Kudos to My prediction: The Kindle will revolutionize how people read books, newspapers, and magazines. This new product represents a great example of online infusion (designing offerings that natively incorporate online capabilities as part of the core product definition) which is one of the five disruptive customer experience strategies that I’ve discussed in the past.

I recently had the opportunity to play around with a Kindle…

While it has a few usability miscues, the Kindle gets enough right to establish a new paradigm for reading. It’s a great combination of product design and online capabilities.

What makes the Kindle a great disruptive product?

  • Appealing form factor (smaller than most books)
  • Simple core interactive buttons
  • Immediate access to media (books, magazines, etc.) through cellular network
  • Good readability, including font enlargement

The bottom line: There are many opportunities for an online infusion strategy; what’s yours?

Written by 

I'm an experience (XM) management catalyst; helping organizations improve results by engaging the hearts and minds of their employees, customers, and partners. I enjoy researching and speaking about leading-edge XM topics. I lead the Qualtrics XM Institute, which is the world's best job. We're igniting a global community of XM Professionals who are inspired and empowered to radically improve the human experience. To achieve this goal, my team focuses on thought leadership, training, and community building. My work is driven by a set of fundamental beliefs: 1) Everything starts and ends with human beings, so you need to understand how people think, feel, and behave; 2) XM is a discipline that needs to be woven throughout an organization's entire operating fabric; and 3) Building the XM discipline requires a combination of culture, competency, and technology.

6 thoughts on “The Kindle: A Great Example Of Online Infusion”

  1. Bruce, your take is interesting because I’m just not sold on the Kindle like you are. First, as has been well publicized, people just don’t read that many books. Will people pay $359 to read one book, or less, per year? And that flows into my second point: Why do we need the Kindle?

    The Kindle wasn’t developed to fill some great need or void, it was developed to sell more books for Amazon. Wrong reason. The Kindle promises “instant access to more that 145,000 books, blogs, newspapers and magazines.” Who needs that? Definitely not most normal people.

  2. Jay: You raise some very fair questions. Obviously there’s no guarantees about any new products, but let me share a bit more of my thinking. As I discussed in the post called “Customer Experience Innovation: As Simple As 1-2-3,” I rely on a model called “Real-Win-Worth it” to evaluate these types of situations.

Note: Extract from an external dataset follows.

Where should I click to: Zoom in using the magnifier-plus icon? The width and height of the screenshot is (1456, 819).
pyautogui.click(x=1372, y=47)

This framework looks at three questions: Is there really a demand for the product?; Can the company win in the market?; Would it be financially or strategically worth it?

    Rather than go through an entire analysis here, I’ll just deal with the first question: Is it real?

    While I’ve only seen a few people using the Kindle (and they all love it), I’ve observed that they were not technology “heat seekers.” They’ve been Boomers and Seniors who like to read. So my assessment is that Kindle meets a core need; it’s not just a novel technology.

    Kindles won’t replace books, or become as widespread as MP3 players, but I think there is a significant population of people (starting with 30+ year olds) who will buy a Kindle to make reading much easier. Will there be widespread adoption at $359? I don’t know. But I have to believe that Amazon’s long-term strategy is to drop the price significantly to drive revenue from the sale of media (books, magazines, etc.).

    Hopefully this sheds a bit more light on my thoughts.